**WORK ORDER**
A faithful transcription of all lines below is the expected answer.

#### DATA SHOWN

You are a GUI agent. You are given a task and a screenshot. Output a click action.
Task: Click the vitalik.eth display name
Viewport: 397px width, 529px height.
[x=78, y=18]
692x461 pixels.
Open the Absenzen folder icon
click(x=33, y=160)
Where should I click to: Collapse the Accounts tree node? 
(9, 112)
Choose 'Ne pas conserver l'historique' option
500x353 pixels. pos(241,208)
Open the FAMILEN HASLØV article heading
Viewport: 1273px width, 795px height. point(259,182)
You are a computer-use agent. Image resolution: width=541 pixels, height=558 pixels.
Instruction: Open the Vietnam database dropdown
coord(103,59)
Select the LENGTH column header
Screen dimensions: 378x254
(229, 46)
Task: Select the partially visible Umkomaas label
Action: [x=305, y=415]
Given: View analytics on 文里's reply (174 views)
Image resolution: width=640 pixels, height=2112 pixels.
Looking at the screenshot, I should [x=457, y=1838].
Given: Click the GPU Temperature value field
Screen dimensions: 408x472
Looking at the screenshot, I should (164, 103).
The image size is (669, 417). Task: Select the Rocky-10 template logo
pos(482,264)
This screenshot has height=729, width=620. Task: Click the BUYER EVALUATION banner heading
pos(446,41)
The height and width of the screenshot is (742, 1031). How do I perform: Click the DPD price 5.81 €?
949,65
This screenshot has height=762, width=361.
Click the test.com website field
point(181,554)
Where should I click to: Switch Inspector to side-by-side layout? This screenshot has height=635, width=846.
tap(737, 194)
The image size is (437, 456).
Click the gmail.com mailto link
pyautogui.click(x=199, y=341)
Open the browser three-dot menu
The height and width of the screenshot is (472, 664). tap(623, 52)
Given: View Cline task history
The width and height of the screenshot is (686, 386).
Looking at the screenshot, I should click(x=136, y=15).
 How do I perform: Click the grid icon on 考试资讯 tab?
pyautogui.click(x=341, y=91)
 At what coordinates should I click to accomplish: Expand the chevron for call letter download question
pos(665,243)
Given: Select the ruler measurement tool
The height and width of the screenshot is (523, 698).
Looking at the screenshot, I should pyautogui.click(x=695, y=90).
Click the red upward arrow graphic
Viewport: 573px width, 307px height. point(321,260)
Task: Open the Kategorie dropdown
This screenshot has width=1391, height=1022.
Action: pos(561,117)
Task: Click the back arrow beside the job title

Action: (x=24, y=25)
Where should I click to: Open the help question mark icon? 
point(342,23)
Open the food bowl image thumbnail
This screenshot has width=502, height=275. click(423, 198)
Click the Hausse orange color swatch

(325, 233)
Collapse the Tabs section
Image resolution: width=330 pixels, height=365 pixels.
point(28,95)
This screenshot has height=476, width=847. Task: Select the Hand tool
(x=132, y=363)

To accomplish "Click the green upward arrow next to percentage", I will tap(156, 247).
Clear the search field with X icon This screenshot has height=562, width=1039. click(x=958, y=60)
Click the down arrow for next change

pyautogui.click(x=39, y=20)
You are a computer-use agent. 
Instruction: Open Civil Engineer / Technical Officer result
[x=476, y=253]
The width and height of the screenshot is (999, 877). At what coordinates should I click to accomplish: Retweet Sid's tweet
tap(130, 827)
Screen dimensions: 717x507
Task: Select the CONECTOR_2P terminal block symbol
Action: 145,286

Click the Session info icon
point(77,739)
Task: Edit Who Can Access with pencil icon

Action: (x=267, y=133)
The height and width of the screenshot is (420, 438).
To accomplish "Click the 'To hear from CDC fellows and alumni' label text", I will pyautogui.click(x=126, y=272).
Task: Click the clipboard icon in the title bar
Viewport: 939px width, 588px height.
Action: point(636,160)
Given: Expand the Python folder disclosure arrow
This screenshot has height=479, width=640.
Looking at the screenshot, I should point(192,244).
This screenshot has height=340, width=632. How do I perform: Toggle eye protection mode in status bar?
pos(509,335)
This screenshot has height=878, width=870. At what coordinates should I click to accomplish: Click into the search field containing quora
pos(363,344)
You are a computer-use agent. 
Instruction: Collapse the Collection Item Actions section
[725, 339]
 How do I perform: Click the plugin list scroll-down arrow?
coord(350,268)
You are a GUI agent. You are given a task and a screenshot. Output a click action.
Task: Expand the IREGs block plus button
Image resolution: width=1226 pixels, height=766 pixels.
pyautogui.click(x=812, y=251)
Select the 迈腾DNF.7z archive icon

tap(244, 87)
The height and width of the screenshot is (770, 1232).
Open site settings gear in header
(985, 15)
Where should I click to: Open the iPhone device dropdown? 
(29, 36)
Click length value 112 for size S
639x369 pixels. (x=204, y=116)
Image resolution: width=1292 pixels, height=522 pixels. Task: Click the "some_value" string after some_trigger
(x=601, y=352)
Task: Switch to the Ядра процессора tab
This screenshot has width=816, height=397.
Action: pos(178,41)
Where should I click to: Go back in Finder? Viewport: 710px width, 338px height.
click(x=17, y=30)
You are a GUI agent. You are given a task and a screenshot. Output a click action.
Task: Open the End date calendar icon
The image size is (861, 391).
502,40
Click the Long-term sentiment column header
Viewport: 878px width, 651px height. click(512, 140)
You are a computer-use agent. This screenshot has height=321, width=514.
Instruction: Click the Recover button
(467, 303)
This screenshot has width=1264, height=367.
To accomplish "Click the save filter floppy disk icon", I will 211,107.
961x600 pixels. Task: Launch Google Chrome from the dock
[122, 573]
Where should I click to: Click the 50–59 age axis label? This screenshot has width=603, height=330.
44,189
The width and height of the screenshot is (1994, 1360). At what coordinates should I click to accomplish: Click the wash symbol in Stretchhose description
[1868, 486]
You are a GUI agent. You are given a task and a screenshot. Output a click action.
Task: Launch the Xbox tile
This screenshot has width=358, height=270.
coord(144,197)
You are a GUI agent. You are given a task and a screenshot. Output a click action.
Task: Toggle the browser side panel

########

**SOLUTION TO THE EXERCISE**
You are a GUI agent. You are given a task and a screenshot. Output a click action.
Task: Click the vitalik.eth display name
Viewport: 397px width, 529px height.
[x=78, y=18]
692x461 pixels.
Open the Absenzen folder icon
click(x=33, y=160)
Where should I click to: Collapse the Accounts tree node? 
(9, 112)
Choose 'Ne pas conserver l'historique' option
500x353 pixels. pos(241,208)
Open the FAMILEN HASLØV article heading
Viewport: 1273px width, 795px height. point(259,182)
You are a computer-use agent. Image resolution: width=541 pixels, height=558 pixels.
Instruction: Open the Vietnam database dropdown
coord(103,59)
Select the LENGTH column header
Screen dimensions: 378x254
(229, 46)
Task: Select the partially visible Umkomaas label
Action: [x=305, y=415]
Given: View analytics on 文里's reply (174 views)
Image resolution: width=640 pixels, height=2112 pixels.
Looking at the screenshot, I should [x=457, y=1838].
Given: Click the GPU Temperature value field
Screen dimensions: 408x472
Looking at the screenshot, I should (164, 103).
The image size is (669, 417). Task: Select the Rocky-10 template logo
pos(482,264)
This screenshot has height=729, width=620. Task: Click the BUYER EVALUATION banner heading
pos(446,41)
The height and width of the screenshot is (742, 1031). How do I perform: Click the DPD price 5.81 €?
949,65
This screenshot has height=762, width=361.
Click the test.com website field
point(181,554)
Where should I click to: Switch Inspector to side-by-side layout? This screenshot has height=635, width=846.
tap(737, 194)
The image size is (437, 456).
Click the gmail.com mailto link
pyautogui.click(x=199, y=341)
Open the browser three-dot menu
The height and width of the screenshot is (472, 664). tap(623, 52)
Given: View Cline task history
The width and height of the screenshot is (686, 386).
Looking at the screenshot, I should click(x=136, y=15).
 How do I perform: Click the grid icon on 考试资讯 tab?
pyautogui.click(x=341, y=91)
 At what coordinates should I click to accomplish: Expand the chevron for call letter download question
pos(665,243)
Given: Select the ruler measurement tool
The height and width of the screenshot is (523, 698).
Looking at the screenshot, I should pyautogui.click(x=695, y=90).
Click the red upward arrow graphic
Viewport: 573px width, 307px height. point(321,260)
Task: Open the Kategorie dropdown
This screenshot has width=1391, height=1022.
Action: pos(561,117)
Task: Click the back arrow beside the job title

Action: (x=24, y=25)
Where should I click to: Open the help question mark icon? 
point(342,23)
Open the food bowl image thumbnail
This screenshot has width=502, height=275. click(423, 198)
Click the Hausse orange color swatch

(325, 233)
Collapse the Tabs section
Image resolution: width=330 pixels, height=365 pixels.
point(28,95)
This screenshot has height=476, width=847. Task: Select the Hand tool
(x=132, y=363)

To accomplish "Click the green upward arrow next to percentage", I will tap(156, 247).
Clear the search field with X icon This screenshot has height=562, width=1039. click(x=958, y=60)
Click the down arrow for next change

pyautogui.click(x=39, y=20)
You are a computer-use agent. 
Instruction: Open Civil Engineer / Technical Officer result
[x=476, y=253]
The width and height of the screenshot is (999, 877). At what coordinates should I click to accomplish: Retweet Sid's tweet
tap(130, 827)
Screen dimensions: 717x507
Task: Select the CONECTOR_2P terminal block symbol
Action: 145,286

Click the Session info icon
point(77,739)
Task: Edit Who Can Access with pencil icon

Action: (x=267, y=133)
The height and width of the screenshot is (420, 438).
To accomplish "Click the 'To hear from CDC fellows and alumni' label text", I will pyautogui.click(x=126, y=272).
Task: Click the clipboard icon in the title bar
Viewport: 939px width, 588px height.
Action: point(636,160)
Given: Expand the Python folder disclosure arrow
This screenshot has height=479, width=640.
Looking at the screenshot, I should point(192,244).
This screenshot has height=340, width=632. How do I perform: Toggle eye protection mode in status bar?
pos(509,335)
This screenshot has height=878, width=870. At what coordinates should I click to accomplish: Click into the search field containing quora
pos(363,344)
You are a computer-use agent. 
Instruction: Collapse the Collection Item Actions section
[725, 339]
 How do I perform: Click the plugin list scroll-down arrow?
coord(350,268)
You are a GUI agent. You are given a task and a screenshot. Output a click action.
Task: Expand the IREGs block plus button
Image resolution: width=1226 pixels, height=766 pixels.
pyautogui.click(x=812, y=251)
Select the 迈腾DNF.7z archive icon

tap(244, 87)
The height and width of the screenshot is (770, 1232).
Open site settings gear in header
(985, 15)
Where should I click to: Open the iPhone device dropdown? 
(29, 36)
Click length value 112 for size S
639x369 pixels. (x=204, y=116)
Image resolution: width=1292 pixels, height=522 pixels. Task: Click the "some_value" string after some_trigger
(x=601, y=352)
Task: Switch to the Ядра процессора tab
This screenshot has width=816, height=397.
Action: pos(178,41)
Where should I click to: Go back in Finder? Viewport: 710px width, 338px height.
click(x=17, y=30)
You are a GUI agent. You are given a task and a screenshot. Output a click action.
Task: Open the End date calendar icon
The image size is (861, 391).
502,40
Click the Long-term sentiment column header
Viewport: 878px width, 651px height. click(512, 140)
You are a computer-use agent. This screenshot has height=321, width=514.
Instruction: Click the Recover button
(467, 303)
This screenshot has width=1264, height=367.
To accomplish "Click the save filter floppy disk icon", I will 211,107.
961x600 pixels. Task: Launch Google Chrome from the dock
[122, 573]
Where should I click to: Click the 50–59 age axis label? This screenshot has width=603, height=330.
44,189
The width and height of the screenshot is (1994, 1360). At what coordinates should I click to accomplish: Click the wash symbol in Stretchhose description
[1868, 486]
You are a GUI agent. You are given a task and a screenshot. Output a click action.
Task: Launch the Xbox tile
This screenshot has width=358, height=270.
coord(144,197)
You are a GUI agent. You are given a task and a screenshot. Output a click action.
Task: Toggle the browser side panel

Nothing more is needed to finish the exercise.